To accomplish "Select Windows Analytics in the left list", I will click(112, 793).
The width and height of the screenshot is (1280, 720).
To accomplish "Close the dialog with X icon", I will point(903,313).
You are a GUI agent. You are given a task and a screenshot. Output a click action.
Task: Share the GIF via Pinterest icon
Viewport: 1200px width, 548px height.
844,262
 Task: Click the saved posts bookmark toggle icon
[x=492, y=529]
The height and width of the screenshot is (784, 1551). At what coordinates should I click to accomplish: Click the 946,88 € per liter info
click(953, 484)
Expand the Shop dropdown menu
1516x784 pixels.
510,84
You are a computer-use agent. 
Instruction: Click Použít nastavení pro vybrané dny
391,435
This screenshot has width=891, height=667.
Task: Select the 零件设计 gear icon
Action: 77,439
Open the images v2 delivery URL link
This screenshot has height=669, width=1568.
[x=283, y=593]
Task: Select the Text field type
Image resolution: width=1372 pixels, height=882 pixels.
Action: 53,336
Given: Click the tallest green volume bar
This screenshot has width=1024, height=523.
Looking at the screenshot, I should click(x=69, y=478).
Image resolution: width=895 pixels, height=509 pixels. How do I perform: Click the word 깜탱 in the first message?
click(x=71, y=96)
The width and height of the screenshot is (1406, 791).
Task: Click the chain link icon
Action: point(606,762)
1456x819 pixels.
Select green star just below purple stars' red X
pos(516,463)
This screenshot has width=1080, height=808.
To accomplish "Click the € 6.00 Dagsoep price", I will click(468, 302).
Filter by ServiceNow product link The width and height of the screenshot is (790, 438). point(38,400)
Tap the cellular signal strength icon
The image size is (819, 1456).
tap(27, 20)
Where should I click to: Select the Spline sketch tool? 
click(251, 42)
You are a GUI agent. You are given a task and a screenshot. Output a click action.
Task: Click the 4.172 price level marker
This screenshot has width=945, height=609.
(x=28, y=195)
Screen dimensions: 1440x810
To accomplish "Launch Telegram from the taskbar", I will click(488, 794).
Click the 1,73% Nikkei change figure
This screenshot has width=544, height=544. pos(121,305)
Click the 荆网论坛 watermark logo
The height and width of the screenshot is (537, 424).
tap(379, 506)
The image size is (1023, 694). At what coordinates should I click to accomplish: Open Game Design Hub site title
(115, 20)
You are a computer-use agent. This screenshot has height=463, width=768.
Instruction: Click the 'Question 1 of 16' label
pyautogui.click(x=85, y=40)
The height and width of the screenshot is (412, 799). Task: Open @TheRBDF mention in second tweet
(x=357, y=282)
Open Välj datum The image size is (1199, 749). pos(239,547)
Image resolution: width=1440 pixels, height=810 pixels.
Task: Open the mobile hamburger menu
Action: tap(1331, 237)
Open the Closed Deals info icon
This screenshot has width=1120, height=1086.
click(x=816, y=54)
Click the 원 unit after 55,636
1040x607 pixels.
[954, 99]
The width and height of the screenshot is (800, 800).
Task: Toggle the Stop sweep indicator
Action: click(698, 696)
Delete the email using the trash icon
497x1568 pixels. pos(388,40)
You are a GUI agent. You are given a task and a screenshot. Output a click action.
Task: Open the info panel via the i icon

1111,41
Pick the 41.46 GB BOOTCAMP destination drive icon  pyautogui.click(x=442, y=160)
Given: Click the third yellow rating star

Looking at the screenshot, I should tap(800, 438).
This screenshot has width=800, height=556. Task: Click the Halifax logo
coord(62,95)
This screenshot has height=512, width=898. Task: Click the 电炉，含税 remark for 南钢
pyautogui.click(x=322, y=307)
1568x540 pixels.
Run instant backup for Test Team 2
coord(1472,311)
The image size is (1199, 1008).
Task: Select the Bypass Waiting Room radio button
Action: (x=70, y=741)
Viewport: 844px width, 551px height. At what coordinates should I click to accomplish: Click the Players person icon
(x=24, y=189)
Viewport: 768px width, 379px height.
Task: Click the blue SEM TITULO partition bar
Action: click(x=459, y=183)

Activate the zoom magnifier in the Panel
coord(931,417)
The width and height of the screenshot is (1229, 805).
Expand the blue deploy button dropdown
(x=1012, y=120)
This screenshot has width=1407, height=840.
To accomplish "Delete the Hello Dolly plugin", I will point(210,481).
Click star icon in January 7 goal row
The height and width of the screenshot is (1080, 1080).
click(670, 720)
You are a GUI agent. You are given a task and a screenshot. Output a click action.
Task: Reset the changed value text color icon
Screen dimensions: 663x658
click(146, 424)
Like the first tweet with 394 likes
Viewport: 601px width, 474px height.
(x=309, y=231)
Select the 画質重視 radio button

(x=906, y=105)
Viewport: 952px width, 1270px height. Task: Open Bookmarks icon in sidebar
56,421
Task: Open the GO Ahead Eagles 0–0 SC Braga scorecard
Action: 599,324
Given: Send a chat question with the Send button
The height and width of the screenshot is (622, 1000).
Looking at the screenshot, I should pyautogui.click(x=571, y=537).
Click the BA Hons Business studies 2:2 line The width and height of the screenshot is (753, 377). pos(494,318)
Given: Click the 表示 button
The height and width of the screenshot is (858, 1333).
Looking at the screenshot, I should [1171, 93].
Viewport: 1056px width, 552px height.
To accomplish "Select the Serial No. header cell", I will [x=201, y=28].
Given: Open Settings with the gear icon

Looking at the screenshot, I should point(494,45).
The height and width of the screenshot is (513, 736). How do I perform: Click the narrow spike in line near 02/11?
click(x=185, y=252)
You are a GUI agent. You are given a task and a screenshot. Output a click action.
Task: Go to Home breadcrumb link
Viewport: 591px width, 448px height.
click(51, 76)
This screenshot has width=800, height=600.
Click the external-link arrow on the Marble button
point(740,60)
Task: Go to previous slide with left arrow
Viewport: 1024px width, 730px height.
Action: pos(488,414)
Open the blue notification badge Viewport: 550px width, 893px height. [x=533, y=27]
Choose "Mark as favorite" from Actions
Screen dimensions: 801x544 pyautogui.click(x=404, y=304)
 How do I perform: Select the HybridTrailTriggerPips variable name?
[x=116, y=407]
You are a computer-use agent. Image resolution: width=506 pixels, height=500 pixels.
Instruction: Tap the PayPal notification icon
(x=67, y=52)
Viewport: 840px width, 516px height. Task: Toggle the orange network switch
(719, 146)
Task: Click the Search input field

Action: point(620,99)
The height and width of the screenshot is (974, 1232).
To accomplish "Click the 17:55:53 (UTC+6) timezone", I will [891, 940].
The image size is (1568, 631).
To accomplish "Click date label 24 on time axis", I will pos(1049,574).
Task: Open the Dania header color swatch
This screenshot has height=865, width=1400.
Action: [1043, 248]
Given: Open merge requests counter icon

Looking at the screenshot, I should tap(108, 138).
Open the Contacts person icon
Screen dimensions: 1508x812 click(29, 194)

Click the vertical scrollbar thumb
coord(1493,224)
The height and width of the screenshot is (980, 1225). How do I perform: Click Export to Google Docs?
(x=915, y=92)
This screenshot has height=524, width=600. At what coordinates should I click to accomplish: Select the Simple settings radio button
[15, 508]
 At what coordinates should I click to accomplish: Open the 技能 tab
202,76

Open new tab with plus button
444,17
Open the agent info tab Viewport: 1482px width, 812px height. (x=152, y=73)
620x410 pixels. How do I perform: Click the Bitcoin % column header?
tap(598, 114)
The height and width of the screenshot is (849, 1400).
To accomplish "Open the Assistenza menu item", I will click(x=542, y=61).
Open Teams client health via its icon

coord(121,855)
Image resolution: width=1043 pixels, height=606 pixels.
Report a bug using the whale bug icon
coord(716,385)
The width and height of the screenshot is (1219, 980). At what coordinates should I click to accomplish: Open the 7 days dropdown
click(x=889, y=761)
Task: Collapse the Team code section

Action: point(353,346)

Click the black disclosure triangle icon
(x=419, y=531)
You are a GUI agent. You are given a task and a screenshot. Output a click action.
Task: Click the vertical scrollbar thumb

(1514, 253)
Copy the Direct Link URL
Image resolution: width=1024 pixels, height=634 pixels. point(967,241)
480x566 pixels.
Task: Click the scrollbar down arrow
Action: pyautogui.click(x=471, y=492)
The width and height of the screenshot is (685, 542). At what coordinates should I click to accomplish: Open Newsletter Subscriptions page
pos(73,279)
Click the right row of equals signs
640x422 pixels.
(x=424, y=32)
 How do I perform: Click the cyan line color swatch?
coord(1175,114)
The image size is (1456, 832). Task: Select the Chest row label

***

* **Work order**
Take the entries above and return only the lines from the one with "Expand the blue deploy button dropdown" to the one with "This screenshot has width=1407, height=840.", both included, unchanged.

* **Task response**
Expand the blue deploy button dropdown
(x=1012, y=120)
This screenshot has width=1407, height=840.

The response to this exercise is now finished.